── INPUT ROWS

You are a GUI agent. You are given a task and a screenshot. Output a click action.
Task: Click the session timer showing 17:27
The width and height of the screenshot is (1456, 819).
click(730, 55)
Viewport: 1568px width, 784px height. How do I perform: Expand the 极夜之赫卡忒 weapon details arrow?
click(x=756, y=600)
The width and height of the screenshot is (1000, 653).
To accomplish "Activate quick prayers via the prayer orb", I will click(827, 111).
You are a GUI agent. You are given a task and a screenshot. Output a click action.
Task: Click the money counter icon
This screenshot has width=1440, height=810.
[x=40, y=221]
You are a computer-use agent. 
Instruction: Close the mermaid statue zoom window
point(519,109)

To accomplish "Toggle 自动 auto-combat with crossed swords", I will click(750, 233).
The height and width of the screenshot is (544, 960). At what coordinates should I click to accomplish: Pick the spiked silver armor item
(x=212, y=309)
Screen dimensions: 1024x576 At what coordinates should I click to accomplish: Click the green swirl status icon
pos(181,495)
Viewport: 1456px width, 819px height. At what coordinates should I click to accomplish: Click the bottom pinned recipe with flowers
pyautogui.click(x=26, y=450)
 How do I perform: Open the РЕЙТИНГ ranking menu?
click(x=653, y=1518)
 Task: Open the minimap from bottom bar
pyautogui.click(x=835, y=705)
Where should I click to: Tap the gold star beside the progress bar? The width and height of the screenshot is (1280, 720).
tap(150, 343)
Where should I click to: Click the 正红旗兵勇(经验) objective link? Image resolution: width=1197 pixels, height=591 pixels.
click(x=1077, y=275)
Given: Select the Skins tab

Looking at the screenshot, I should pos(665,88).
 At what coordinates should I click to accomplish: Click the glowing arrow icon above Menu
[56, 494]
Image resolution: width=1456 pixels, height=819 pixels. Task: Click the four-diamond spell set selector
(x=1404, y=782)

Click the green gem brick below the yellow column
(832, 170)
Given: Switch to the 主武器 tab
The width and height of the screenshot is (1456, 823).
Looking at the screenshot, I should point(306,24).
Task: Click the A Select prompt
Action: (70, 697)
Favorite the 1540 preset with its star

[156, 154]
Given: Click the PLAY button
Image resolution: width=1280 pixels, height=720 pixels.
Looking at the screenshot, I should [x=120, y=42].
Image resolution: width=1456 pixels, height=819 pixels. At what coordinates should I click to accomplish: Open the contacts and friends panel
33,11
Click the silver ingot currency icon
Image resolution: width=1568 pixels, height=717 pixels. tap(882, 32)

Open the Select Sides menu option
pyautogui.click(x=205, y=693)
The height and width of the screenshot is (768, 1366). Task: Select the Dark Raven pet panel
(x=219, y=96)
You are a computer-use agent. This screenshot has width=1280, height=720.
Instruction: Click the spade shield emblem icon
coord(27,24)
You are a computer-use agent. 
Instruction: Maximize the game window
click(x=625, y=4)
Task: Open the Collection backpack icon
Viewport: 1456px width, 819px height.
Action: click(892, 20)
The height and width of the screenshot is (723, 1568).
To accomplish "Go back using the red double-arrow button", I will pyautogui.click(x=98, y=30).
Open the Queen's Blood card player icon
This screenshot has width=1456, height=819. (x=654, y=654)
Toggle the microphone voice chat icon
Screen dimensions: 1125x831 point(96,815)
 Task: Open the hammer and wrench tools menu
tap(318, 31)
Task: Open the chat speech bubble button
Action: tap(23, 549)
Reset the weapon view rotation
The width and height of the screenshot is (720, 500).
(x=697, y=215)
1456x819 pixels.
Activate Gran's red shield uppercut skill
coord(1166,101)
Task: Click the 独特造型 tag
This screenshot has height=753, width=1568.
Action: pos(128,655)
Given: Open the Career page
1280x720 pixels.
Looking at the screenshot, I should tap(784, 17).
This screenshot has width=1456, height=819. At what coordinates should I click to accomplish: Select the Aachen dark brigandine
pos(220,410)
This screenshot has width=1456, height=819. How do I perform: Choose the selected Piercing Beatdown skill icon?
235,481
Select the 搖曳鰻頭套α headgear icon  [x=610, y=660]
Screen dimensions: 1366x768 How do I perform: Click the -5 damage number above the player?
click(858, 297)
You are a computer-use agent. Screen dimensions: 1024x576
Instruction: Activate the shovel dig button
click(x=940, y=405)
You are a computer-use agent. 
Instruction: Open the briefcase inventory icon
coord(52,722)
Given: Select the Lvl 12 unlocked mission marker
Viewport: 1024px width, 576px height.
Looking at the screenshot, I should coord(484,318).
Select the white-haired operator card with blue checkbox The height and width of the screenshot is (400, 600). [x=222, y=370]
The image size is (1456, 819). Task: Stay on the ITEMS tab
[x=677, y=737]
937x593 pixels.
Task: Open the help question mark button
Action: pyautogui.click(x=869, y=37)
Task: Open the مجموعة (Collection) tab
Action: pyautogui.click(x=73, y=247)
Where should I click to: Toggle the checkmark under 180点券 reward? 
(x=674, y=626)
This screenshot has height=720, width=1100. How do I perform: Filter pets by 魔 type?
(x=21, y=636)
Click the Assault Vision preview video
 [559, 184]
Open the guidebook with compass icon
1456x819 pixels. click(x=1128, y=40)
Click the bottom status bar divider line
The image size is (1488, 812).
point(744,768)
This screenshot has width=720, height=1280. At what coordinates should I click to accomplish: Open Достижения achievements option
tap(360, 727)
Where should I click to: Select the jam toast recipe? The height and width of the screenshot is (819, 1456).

────

» **SET PROBLEM**
Rewrite the rows above, changing each "Where should I click to" to "Where do I click to" and leaving everything else untouched.

» **RESPONSE**
You are a GUI agent. You are given a task and a screenshot. Output a click action.
Task: Click the session timer showing 17:27
The width and height of the screenshot is (1456, 819).
click(730, 55)
Viewport: 1568px width, 784px height. How do I perform: Expand the 极夜之赫卡忒 weapon details arrow?
click(x=756, y=600)
The width and height of the screenshot is (1000, 653).
To accomplish "Activate quick prayers via the prayer orb", I will click(827, 111).
You are a GUI agent. You are given a task and a screenshot. Output a click action.
Task: Click the money counter icon
This screenshot has width=1440, height=810.
[x=40, y=221]
You are a computer-use agent. 
Instruction: Close the mermaid statue zoom window
point(519,109)

To accomplish "Toggle 自动 auto-combat with crossed swords", I will click(750, 233).
The height and width of the screenshot is (544, 960). At what coordinates should I click to accomplish: Pick the spiked silver armor item
(x=212, y=309)
Screen dimensions: 1024x576 At what coordinates should I click to accomplish: Click the green swirl status icon
pos(181,495)
Viewport: 1456px width, 819px height. At what coordinates should I click to accomplish: Click the bottom pinned recipe with flowers
pyautogui.click(x=26, y=450)
 How do I perform: Open the РЕЙТИНГ ranking menu?
click(x=653, y=1518)
 Task: Open the minimap from bottom bar
pyautogui.click(x=835, y=705)
Where do I click to: Tap the gold star beside the progress bar? The width and height of the screenshot is (1280, 720).
tap(150, 343)
Where do I click to: Click the 正红旗兵勇(经验) objective link? Image resolution: width=1197 pixels, height=591 pixels.
click(x=1077, y=275)
Given: Select the Skins tab

Looking at the screenshot, I should pos(665,88).
 At what coordinates should I click to accomplish: Click the glowing arrow icon above Menu
[56, 494]
Image resolution: width=1456 pixels, height=819 pixels. Task: Click the four-diamond spell set selector
(x=1404, y=782)

Click the green gem brick below the yellow column
(832, 170)
Given: Switch to the 主武器 tab
The width and height of the screenshot is (1456, 823).
Looking at the screenshot, I should point(306,24).
Task: Click the A Select prompt
Action: (70, 697)
Favorite the 1540 preset with its star

[156, 154]
Given: Click the PLAY button
Image resolution: width=1280 pixels, height=720 pixels.
Looking at the screenshot, I should [x=120, y=42].
Image resolution: width=1456 pixels, height=819 pixels. At what coordinates should I click to accomplish: Open the contacts and friends panel
33,11
Click the silver ingot currency icon
Image resolution: width=1568 pixels, height=717 pixels. tap(882, 32)

Open the Select Sides menu option
pyautogui.click(x=205, y=693)
The height and width of the screenshot is (768, 1366). Task: Select the Dark Raven pet panel
(x=219, y=96)
You are a computer-use agent. This screenshot has width=1280, height=720.
Instruction: Click the spade shield emblem icon
coord(27,24)
You are a computer-use agent. 
Instruction: Maximize the game window
click(x=625, y=4)
Task: Open the Collection backpack icon
Viewport: 1456px width, 819px height.
Action: click(892, 20)
The height and width of the screenshot is (723, 1568).
To accomplish "Go back using the red double-arrow button", I will pyautogui.click(x=98, y=30).
Open the Queen's Blood card player icon
This screenshot has width=1456, height=819. (x=654, y=654)
Toggle the microphone voice chat icon
Screen dimensions: 1125x831 point(96,815)
 Task: Open the hammer and wrench tools menu
tap(318, 31)
Task: Open the chat speech bubble button
Action: tap(23, 549)
Reset the weapon view rotation
The width and height of the screenshot is (720, 500).
(x=697, y=215)
1456x819 pixels.
Activate Gran's red shield uppercut skill
coord(1166,101)
Task: Click the 独特造型 tag
This screenshot has height=753, width=1568.
Action: pos(128,655)
Given: Open the Career page
1280x720 pixels.
Looking at the screenshot, I should tap(784, 17).
This screenshot has width=1456, height=819. At what coordinates should I click to accomplish: Select the Aachen dark brigandine
pos(220,410)
This screenshot has width=1456, height=819. How do I perform: Choose the selected Piercing Beatdown skill icon?
235,481
Select the 搖曳鰻頭套α headgear icon  [x=610, y=660]
Screen dimensions: 1366x768 How do I perform: Click the -5 damage number above the player?
click(858, 297)
You are a computer-use agent. Screen dimensions: 1024x576
Instruction: Activate the shovel dig button
click(x=940, y=405)
You are a computer-use agent. 
Instruction: Open the briefcase inventory icon
coord(52,722)
Given: Select the Lvl 12 unlocked mission marker
Viewport: 1024px width, 576px height.
Looking at the screenshot, I should coord(484,318).
Select the white-haired operator card with blue checkbox The height and width of the screenshot is (400, 600). [x=222, y=370]
The image size is (1456, 819). Task: Stay on the ITEMS tab
[x=677, y=737]
937x593 pixels.
Task: Open the help question mark button
Action: pyautogui.click(x=869, y=37)
Task: Open the مجموعة (Collection) tab
Action: pyautogui.click(x=73, y=247)
Where do I click to: Toggle the checkmark under 180点券 reward? 
(x=674, y=626)
This screenshot has height=720, width=1100. How do I perform: Filter pets by 魔 type?
(x=21, y=636)
Click the Assault Vision preview video
 [559, 184]
Open the guidebook with compass icon
1456x819 pixels. click(x=1128, y=40)
Click the bottom status bar divider line
The image size is (1488, 812).
point(744,768)
This screenshot has width=720, height=1280. At what coordinates should I click to accomplish: Open Достижения achievements option
tap(360, 727)
Where do I click to: Select the jam toast recipe? The height and width of the screenshot is (819, 1456).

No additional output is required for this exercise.